■ **What you will do**
Among the records, find the lines that hold the string "Loveseat" and return them.

■ **The data**
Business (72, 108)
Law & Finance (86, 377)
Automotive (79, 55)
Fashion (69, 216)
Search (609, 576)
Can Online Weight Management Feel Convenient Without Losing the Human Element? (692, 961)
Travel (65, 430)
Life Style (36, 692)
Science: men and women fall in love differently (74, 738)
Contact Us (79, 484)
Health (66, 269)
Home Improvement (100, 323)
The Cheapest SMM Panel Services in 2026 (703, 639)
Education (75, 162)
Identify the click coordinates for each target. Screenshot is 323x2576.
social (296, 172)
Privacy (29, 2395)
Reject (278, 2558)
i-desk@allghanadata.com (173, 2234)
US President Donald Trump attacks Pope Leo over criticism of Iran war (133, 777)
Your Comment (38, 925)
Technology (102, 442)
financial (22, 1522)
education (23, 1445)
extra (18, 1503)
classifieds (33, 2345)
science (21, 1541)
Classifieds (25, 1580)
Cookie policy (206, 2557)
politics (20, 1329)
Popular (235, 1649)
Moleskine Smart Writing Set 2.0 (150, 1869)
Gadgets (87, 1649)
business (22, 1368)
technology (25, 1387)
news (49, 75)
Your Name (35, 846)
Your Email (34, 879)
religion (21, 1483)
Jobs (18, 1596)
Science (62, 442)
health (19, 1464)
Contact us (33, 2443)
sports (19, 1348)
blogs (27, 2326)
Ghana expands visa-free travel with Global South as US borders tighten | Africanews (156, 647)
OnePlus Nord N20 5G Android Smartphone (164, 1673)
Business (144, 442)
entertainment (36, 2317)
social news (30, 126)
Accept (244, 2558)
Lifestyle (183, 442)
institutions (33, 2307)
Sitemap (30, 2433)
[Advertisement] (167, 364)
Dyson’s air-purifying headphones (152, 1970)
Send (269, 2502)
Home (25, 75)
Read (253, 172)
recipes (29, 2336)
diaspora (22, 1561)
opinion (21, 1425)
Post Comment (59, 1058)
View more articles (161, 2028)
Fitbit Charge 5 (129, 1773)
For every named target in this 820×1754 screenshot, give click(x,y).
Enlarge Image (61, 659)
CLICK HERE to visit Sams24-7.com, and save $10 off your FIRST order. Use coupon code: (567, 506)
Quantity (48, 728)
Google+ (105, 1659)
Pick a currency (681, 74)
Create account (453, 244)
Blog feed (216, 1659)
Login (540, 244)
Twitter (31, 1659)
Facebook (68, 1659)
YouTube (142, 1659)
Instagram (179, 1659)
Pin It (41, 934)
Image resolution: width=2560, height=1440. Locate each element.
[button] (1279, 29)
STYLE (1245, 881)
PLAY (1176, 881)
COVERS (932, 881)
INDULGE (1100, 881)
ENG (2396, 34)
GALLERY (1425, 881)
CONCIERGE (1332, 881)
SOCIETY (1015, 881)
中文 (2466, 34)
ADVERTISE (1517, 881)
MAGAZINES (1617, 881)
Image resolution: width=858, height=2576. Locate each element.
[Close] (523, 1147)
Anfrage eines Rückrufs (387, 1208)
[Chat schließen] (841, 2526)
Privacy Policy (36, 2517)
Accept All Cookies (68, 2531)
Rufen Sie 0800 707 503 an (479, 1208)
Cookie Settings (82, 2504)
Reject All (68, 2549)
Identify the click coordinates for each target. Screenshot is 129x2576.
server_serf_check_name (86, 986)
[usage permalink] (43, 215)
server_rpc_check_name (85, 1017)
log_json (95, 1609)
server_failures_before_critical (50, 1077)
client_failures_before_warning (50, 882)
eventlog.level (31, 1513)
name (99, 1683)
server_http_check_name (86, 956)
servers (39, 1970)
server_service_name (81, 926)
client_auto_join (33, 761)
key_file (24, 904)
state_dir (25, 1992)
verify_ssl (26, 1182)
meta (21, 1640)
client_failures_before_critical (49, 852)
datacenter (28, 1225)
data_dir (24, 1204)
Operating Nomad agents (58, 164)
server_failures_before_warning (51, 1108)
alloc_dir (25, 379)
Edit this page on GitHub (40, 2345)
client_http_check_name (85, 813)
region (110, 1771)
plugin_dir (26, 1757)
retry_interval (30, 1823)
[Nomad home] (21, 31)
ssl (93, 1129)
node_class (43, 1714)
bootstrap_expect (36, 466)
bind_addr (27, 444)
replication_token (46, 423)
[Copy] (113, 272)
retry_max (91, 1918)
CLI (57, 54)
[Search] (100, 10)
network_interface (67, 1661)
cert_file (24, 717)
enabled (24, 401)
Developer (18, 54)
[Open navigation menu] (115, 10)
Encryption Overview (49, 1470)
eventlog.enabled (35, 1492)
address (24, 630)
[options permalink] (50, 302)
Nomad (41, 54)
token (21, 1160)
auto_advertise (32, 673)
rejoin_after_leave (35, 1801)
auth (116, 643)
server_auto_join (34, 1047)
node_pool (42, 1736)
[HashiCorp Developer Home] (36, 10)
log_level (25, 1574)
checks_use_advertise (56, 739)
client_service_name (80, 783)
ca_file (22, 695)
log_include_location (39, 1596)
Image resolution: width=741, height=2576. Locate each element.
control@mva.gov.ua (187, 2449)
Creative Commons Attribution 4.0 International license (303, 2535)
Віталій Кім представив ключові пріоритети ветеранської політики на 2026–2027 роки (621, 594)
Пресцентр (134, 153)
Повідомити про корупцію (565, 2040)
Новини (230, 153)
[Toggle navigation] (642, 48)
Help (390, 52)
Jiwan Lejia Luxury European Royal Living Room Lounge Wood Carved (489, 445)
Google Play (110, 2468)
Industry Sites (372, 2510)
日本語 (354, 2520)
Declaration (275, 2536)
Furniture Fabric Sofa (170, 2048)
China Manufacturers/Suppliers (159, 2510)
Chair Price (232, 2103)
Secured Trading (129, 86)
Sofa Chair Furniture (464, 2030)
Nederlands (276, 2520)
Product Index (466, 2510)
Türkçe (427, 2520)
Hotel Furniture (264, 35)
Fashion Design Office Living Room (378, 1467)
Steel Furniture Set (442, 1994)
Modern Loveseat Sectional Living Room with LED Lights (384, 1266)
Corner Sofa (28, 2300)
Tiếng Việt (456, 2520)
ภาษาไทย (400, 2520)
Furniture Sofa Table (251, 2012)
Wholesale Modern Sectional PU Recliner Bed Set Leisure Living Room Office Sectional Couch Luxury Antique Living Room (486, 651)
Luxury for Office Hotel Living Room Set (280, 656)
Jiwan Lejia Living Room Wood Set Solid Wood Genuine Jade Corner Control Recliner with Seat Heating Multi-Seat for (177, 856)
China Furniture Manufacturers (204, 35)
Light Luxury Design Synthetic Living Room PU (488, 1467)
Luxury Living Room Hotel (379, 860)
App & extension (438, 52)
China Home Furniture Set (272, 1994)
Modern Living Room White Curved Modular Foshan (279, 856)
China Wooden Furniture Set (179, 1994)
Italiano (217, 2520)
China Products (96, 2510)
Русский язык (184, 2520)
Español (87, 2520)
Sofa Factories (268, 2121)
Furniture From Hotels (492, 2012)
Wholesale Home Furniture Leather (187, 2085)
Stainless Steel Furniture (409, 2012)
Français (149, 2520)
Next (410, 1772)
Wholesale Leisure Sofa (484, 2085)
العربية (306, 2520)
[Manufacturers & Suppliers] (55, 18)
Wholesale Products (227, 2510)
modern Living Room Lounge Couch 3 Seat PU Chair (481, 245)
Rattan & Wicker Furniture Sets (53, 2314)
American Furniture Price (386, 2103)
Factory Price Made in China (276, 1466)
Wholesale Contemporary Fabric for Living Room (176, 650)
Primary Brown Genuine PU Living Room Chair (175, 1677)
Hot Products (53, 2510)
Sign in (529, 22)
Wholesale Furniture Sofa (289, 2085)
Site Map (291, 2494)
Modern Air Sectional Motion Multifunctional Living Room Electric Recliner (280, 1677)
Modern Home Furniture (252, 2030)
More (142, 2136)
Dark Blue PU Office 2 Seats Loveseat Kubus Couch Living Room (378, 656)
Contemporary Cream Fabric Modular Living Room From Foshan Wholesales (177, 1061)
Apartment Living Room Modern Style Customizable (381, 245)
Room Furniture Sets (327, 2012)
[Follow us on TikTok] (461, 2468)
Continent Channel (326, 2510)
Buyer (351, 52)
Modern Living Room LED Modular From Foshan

■ **Output below**
Modern Loveseat Sectional Living Room with LED Lights (384, 1266)
Dark Blue PU Office 2 Seats Loveseat Kubus Couch Living Room (378, 656)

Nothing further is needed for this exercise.